Begin INPUT ROWS
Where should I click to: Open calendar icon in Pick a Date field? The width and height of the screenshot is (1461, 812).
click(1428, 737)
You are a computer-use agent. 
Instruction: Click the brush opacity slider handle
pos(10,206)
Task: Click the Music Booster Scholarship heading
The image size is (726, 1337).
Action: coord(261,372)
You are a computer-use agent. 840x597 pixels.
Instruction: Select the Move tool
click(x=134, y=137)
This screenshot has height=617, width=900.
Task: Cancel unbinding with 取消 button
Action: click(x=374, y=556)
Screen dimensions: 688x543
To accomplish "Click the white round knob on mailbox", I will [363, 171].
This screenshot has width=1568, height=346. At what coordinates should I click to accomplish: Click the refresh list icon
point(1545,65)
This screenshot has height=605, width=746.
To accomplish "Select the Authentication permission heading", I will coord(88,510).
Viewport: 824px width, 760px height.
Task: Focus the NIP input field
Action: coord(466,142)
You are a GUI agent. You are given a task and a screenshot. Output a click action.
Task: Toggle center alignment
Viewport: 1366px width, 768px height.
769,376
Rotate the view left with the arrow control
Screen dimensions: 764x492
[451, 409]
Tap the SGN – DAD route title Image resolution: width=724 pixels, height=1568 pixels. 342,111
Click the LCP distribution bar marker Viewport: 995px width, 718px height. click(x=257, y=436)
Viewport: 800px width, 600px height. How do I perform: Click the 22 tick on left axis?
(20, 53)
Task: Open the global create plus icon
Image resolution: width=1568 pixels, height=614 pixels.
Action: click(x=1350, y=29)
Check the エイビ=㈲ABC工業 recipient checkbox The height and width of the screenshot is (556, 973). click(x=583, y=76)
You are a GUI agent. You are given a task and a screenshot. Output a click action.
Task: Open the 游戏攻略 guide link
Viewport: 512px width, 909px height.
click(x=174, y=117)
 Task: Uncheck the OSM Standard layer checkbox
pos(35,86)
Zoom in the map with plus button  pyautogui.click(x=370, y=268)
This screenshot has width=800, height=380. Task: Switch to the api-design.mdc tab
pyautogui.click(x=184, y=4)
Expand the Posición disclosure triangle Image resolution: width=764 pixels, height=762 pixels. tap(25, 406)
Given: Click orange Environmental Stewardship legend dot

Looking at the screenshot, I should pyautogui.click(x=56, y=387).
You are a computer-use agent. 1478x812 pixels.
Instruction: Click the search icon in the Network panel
End INPUT ROWS
*TASK GOAL*
Return every line of the entries above that contains the string "field", matching its capitalization exactly.

*EXPECTED OUTPUT*
Where should I click to: Open calendar icon in Pick a Date field? The width and height of the screenshot is (1461, 812).
Task: Focus the NIP input field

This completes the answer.